■ TEXT PROVIDED ■

----

North Central Connecticut Conference
- Conference: CIAC
- Founded: 1962
- No. of teams: 12
- Region: Hartford County Tolland County
- Official website: 79188.digitalsports.com

= North Central Connecticut Conference =

The North Central Connecticut Conference is a high school league, and is a part of the Connecticut Interscholastic Athletic Conference.

==History==
In July 1999 Enfield High school a founding member of the CCC Conference in 1984, applied to join the NCCC conference. In 2016 Enfield would leave the NCCC conference and rejoin the CCC Conference as a result of its merger with Enrico Fermi High School. Also in 1999 E.O. Smith High school would join the CCC due to increasing enrollment. In 2015 ECC schools, Griswold, Plainfield, Killingly, Windham, Woodstock Academy, Lyman Memorial in Lebanon and Tourtellotte applied to join the NCCC conference.

----

■ RECORDED DATA ■
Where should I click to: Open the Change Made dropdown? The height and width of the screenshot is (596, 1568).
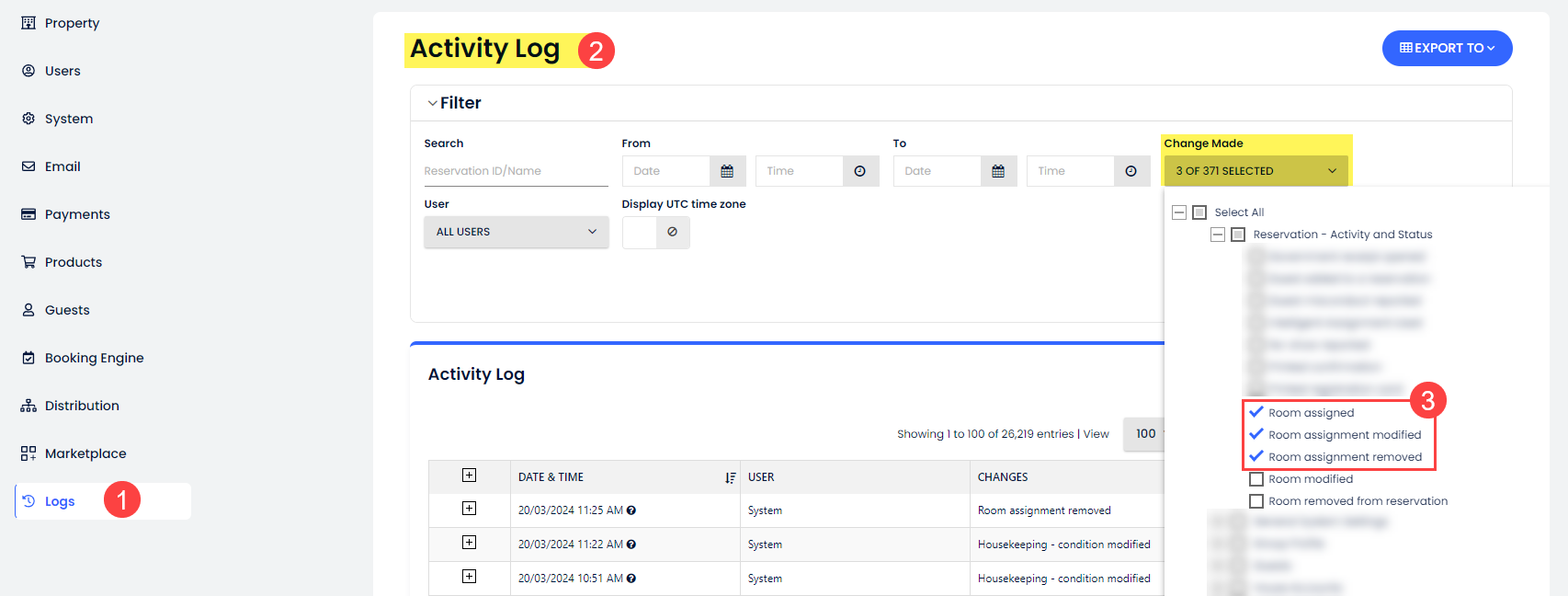pos(1255,171)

----

■ TO DO ■
1. Answer from the North Central Connecticut Conference text:
(a) In what year was the conference founded?
(b) How many teams does it list?
(c) In what year did Enfield leave the NCCC?
2. Quote the North Central Connecticut Conference text, starting with "The North Central" and going on through "Tourtellotte applied to join the NCCC conference.".

■ RESPONSES TO THE EXERCISE ■
1.
(a) 1962
(b) 12
(c) 2016

2.
The North Central Connecticut Conference is a high school league, and is a part of the Connecticut Interscholastic Athletic Conference.

==History==
In July 1999 Enfield High school a founding member of the CCC Conference in 1984, applied to join the NCCC conference. In 2016 Enfield would leave the NCCC conference and rejoin the CCC Conference as a result of its merger with Enrico Fermi High School. Also in 1999 E.O. Smith High school would join the CCC due to increasing enrollment. In 2015 ECC schools, Griswold, Plainfield, Killingly, Windham, Woodstock Academy, Lyman Memorial in Lebanon and Tourtellotte applied to join the NCCC conference.